---------- AVAILABLE RECORDS

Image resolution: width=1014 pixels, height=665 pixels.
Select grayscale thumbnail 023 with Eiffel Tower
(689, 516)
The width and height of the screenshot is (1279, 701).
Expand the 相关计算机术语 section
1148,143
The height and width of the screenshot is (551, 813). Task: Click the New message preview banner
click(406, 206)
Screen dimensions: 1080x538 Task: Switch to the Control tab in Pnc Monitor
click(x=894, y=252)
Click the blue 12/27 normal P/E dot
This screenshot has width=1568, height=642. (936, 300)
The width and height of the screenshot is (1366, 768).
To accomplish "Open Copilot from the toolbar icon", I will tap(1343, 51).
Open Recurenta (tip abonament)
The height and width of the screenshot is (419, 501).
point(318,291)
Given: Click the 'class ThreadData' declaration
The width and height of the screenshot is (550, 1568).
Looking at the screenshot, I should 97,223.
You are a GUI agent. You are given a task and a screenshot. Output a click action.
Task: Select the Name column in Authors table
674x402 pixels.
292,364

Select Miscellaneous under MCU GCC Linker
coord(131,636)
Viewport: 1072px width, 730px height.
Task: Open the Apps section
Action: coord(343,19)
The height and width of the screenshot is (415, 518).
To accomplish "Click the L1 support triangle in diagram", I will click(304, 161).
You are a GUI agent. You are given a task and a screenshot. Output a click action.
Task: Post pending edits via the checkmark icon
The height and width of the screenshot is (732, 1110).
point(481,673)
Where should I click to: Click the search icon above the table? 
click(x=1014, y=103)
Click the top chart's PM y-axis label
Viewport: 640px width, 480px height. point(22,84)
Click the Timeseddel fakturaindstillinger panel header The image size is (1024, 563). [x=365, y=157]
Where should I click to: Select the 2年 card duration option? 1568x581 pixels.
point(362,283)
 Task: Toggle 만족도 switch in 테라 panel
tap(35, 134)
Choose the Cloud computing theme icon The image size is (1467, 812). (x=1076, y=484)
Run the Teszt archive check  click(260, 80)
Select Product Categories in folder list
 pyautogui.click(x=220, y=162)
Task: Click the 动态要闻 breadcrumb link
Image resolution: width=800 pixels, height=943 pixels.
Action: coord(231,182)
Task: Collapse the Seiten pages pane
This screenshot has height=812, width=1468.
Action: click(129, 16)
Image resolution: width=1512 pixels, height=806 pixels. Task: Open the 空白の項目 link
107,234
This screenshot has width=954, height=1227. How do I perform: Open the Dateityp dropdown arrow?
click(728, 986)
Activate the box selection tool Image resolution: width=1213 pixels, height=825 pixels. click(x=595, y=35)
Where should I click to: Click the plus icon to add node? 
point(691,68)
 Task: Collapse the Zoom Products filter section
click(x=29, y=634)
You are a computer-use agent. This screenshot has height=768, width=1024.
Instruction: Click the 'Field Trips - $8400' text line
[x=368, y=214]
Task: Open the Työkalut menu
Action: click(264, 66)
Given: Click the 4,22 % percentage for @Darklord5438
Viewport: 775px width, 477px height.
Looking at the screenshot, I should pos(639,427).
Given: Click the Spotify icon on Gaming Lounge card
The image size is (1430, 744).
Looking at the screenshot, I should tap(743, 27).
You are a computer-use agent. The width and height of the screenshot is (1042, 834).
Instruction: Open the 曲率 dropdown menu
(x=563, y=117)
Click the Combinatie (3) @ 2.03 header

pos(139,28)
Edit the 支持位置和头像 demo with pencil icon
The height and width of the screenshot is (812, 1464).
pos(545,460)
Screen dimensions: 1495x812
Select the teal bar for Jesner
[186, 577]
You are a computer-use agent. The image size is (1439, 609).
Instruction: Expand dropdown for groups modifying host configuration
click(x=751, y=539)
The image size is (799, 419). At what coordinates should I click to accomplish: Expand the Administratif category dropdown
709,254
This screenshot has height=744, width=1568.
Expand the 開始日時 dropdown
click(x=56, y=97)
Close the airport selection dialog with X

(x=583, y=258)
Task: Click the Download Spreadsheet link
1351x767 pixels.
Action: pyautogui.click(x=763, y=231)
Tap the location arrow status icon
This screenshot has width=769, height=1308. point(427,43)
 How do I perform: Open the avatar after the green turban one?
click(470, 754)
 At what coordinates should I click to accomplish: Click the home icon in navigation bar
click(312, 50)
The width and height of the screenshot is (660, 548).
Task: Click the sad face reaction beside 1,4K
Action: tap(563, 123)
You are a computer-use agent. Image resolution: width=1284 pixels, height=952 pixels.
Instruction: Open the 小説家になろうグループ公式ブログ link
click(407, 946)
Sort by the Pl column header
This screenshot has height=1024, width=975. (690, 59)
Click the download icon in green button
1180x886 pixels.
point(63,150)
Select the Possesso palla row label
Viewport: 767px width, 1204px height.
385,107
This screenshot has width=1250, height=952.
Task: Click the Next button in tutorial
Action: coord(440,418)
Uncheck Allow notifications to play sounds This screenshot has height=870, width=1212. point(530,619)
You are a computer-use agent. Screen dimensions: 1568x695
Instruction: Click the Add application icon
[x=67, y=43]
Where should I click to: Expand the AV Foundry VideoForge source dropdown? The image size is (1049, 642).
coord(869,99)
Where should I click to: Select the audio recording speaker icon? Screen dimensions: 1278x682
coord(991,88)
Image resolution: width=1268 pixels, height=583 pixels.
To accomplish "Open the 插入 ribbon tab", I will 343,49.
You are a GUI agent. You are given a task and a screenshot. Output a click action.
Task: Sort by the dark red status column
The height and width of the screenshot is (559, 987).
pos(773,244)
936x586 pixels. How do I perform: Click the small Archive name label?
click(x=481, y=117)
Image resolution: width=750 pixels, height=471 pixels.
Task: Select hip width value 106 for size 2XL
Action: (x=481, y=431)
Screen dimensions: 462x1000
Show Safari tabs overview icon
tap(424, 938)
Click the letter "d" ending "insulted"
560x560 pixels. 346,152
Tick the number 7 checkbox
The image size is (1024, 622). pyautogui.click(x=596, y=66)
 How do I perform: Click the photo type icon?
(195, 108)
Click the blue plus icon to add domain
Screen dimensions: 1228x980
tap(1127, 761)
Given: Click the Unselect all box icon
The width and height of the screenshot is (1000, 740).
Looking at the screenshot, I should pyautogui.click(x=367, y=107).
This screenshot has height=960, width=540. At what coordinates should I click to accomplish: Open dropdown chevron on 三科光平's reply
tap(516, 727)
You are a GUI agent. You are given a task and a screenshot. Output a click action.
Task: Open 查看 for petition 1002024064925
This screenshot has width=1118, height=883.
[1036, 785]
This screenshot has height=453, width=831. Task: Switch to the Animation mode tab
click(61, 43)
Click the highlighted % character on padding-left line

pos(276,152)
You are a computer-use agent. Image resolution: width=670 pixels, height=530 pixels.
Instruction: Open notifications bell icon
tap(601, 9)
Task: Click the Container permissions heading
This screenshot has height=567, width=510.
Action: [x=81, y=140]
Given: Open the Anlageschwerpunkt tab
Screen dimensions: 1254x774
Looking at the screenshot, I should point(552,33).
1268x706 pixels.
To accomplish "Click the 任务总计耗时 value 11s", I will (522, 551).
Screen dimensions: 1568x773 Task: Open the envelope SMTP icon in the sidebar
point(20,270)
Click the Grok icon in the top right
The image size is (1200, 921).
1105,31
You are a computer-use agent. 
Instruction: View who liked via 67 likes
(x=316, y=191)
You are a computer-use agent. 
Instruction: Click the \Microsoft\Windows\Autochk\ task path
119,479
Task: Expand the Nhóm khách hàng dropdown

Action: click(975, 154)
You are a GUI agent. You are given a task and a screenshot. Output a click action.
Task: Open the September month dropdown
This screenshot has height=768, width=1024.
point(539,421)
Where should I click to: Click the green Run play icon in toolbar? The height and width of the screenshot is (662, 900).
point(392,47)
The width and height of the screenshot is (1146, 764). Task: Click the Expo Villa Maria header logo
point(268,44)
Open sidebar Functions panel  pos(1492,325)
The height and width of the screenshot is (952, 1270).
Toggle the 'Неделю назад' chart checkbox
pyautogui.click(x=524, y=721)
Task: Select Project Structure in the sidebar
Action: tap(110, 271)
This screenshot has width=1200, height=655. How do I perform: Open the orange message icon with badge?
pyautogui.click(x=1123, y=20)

--------------------

## TASK DETAILS
Of all the entries above, output exactly the lines between the one holding "The width and height of the screenshot is (1146, 764)." and the one holding "The height and width of the screenshot is (952, 1270).", inclusive.

## YOUR RESPONSE
The width and height of the screenshot is (1146, 764). Task: Click the Expo Villa Maria header logo
point(268,44)
Open sidebar Functions panel  pos(1492,325)
The height and width of the screenshot is (952, 1270).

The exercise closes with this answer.